Task to complete: Reproduce the entries below in full, word for word.

Segment Start: Dataset excerpts

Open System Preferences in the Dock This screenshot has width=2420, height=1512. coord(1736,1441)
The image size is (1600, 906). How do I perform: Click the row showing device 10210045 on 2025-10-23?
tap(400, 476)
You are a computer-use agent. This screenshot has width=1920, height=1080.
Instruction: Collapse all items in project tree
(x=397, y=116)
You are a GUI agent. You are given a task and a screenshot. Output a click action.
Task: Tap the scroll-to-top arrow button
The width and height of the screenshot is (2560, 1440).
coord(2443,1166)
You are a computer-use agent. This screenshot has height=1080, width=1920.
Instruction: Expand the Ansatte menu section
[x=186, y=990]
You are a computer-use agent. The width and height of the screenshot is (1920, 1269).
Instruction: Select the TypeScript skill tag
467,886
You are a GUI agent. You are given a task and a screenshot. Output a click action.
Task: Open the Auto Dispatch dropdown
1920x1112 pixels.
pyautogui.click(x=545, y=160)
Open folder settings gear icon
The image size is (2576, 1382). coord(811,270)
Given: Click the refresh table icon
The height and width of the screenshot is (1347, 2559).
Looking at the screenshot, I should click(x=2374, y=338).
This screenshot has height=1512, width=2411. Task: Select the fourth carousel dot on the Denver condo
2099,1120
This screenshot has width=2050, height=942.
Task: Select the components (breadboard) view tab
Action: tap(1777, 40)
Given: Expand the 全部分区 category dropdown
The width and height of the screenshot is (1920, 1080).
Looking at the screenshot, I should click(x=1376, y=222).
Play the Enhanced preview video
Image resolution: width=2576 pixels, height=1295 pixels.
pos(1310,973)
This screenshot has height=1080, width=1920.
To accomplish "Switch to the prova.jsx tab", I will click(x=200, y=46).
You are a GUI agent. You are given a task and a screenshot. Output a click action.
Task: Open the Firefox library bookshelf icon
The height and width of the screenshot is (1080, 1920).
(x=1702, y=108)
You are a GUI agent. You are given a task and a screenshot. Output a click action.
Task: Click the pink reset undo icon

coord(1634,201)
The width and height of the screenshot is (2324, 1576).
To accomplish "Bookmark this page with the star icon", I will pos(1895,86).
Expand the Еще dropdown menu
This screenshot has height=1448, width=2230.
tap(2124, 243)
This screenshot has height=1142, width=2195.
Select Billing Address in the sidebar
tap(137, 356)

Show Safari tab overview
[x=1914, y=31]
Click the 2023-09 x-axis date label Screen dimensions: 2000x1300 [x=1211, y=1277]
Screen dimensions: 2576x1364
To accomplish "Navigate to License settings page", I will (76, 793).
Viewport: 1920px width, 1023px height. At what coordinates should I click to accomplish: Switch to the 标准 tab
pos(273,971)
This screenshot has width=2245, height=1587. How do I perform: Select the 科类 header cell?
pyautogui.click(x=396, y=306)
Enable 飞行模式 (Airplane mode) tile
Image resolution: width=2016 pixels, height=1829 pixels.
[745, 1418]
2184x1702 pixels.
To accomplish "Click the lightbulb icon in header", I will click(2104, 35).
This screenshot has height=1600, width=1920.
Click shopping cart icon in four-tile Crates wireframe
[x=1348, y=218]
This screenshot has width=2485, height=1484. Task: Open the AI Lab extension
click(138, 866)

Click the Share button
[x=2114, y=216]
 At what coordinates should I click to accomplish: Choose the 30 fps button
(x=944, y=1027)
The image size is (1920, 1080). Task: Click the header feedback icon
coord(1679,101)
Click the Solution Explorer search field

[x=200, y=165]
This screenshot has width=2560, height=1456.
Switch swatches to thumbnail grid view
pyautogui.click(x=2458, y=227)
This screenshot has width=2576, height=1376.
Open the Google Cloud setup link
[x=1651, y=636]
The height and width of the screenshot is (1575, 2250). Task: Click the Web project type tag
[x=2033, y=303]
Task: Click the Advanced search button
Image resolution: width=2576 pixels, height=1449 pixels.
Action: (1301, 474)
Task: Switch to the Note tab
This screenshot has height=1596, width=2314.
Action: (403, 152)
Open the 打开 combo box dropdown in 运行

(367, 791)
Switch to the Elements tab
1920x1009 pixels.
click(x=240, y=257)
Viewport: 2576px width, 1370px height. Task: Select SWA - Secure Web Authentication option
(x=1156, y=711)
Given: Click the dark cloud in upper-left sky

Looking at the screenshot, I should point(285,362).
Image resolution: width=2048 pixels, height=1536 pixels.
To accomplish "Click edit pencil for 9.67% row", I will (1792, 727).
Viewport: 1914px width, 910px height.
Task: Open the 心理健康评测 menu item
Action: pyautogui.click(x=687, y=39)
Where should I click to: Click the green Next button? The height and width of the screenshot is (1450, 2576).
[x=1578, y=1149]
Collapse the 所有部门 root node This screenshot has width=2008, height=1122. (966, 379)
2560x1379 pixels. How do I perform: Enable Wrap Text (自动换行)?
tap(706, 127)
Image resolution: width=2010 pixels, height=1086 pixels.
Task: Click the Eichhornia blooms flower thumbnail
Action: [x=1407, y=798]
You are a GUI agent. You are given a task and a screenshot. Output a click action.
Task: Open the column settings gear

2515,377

Segment End: Dataset excerpts

Solution for this exercise:
Open System Preferences in the Dock This screenshot has width=2420, height=1512. coord(1736,1441)
The image size is (1600, 906). How do I perform: Click the row showing device 10210045 on 2025-10-23?
tap(400, 476)
You are a computer-use agent. This screenshot has width=1920, height=1080.
Instruction: Collapse all items in project tree
(x=397, y=116)
You are a GUI agent. You are given a task and a screenshot. Output a click action.
Task: Tap the scroll-to-top arrow button
The width and height of the screenshot is (2560, 1440).
coord(2443,1166)
You are a computer-use agent. This screenshot has height=1080, width=1920.
Instruction: Expand the Ansatte menu section
[x=186, y=990]
You are a computer-use agent. The width and height of the screenshot is (1920, 1269).
Instruction: Select the TypeScript skill tag
467,886
You are a GUI agent. You are given a task and a screenshot. Output a click action.
Task: Open the Auto Dispatch dropdown
1920x1112 pixels.
pyautogui.click(x=545, y=160)
Open folder settings gear icon
The image size is (2576, 1382). coord(811,270)
Given: Click the refresh table icon
The height and width of the screenshot is (1347, 2559).
Looking at the screenshot, I should click(x=2374, y=338).
This screenshot has height=1512, width=2411. Task: Select the fourth carousel dot on the Denver condo
2099,1120
This screenshot has width=2050, height=942.
Task: Select the components (breadboard) view tab
Action: tap(1777, 40)
Given: Expand the 全部分区 category dropdown
The width and height of the screenshot is (1920, 1080).
Looking at the screenshot, I should click(x=1376, y=222).
Play the Enhanced preview video
Image resolution: width=2576 pixels, height=1295 pixels.
pos(1310,973)
This screenshot has height=1080, width=1920.
To accomplish "Switch to the prova.jsx tab", I will click(x=200, y=46).
You are a GUI agent. You are given a task and a screenshot. Output a click action.
Task: Open the Firefox library bookshelf icon
The height and width of the screenshot is (1080, 1920).
(x=1702, y=108)
You are a GUI agent. You are given a task and a screenshot. Output a click action.
Task: Click the pink reset undo icon

coord(1634,201)
The width and height of the screenshot is (2324, 1576).
To accomplish "Bookmark this page with the star icon", I will pos(1895,86).
Expand the Еще dropdown menu
This screenshot has height=1448, width=2230.
tap(2124, 243)
This screenshot has height=1142, width=2195.
Select Billing Address in the sidebar
tap(137, 356)

Show Safari tab overview
[x=1914, y=31]
Click the 2023-09 x-axis date label Screen dimensions: 2000x1300 [x=1211, y=1277]
Screen dimensions: 2576x1364
To accomplish "Navigate to License settings page", I will (76, 793).
Viewport: 1920px width, 1023px height. At what coordinates should I click to accomplish: Switch to the 标准 tab
pos(273,971)
This screenshot has width=2245, height=1587. How do I perform: Select the 科类 header cell?
pyautogui.click(x=396, y=306)
Enable 飞行模式 (Airplane mode) tile
Image resolution: width=2016 pixels, height=1829 pixels.
[745, 1418]
2184x1702 pixels.
To accomplish "Click the lightbulb icon in header", I will click(2104, 35).
This screenshot has height=1600, width=1920.
Click shopping cart icon in four-tile Crates wireframe
[x=1348, y=218]
This screenshot has width=2485, height=1484. Task: Open the AI Lab extension
click(138, 866)

Click the Share button
[x=2114, y=216]
 At what coordinates should I click to accomplish: Choose the 30 fps button
(x=944, y=1027)
The image size is (1920, 1080). Task: Click the header feedback icon
coord(1679,101)
Click the Solution Explorer search field

[x=200, y=165]
This screenshot has width=2560, height=1456.
Switch swatches to thumbnail grid view
pyautogui.click(x=2458, y=227)
This screenshot has width=2576, height=1376.
Open the Google Cloud setup link
[x=1651, y=636]
The height and width of the screenshot is (1575, 2250). Task: Click the Web project type tag
[x=2033, y=303]
Task: Click the Advanced search button
Image resolution: width=2576 pixels, height=1449 pixels.
Action: (1301, 474)
Task: Switch to the Note tab
This screenshot has height=1596, width=2314.
Action: (403, 152)
Open the 打开 combo box dropdown in 运行

(367, 791)
Switch to the Elements tab
1920x1009 pixels.
click(x=240, y=257)
Viewport: 2576px width, 1370px height. Task: Select SWA - Secure Web Authentication option
(x=1156, y=711)
Given: Click the dark cloud in upper-left sky

Looking at the screenshot, I should point(285,362).
Image resolution: width=2048 pixels, height=1536 pixels.
To accomplish "Click edit pencil for 9.67% row", I will (1792, 727).
Viewport: 1914px width, 910px height.
Task: Open the 心理健康评测 menu item
Action: pyautogui.click(x=687, y=39)
Where should I click to: Click the green Next button? The height and width of the screenshot is (1450, 2576).
[x=1578, y=1149]
Collapse the 所有部门 root node This screenshot has width=2008, height=1122. (966, 379)
2560x1379 pixels. How do I perform: Enable Wrap Text (自动换行)?
tap(706, 127)
Image resolution: width=2010 pixels, height=1086 pixels.
Task: Click the Eichhornia blooms flower thumbnail
Action: [x=1407, y=798]
You are a GUI agent. You are given a task and a screenshot. Output a click action.
Task: Open the column settings gear

2515,377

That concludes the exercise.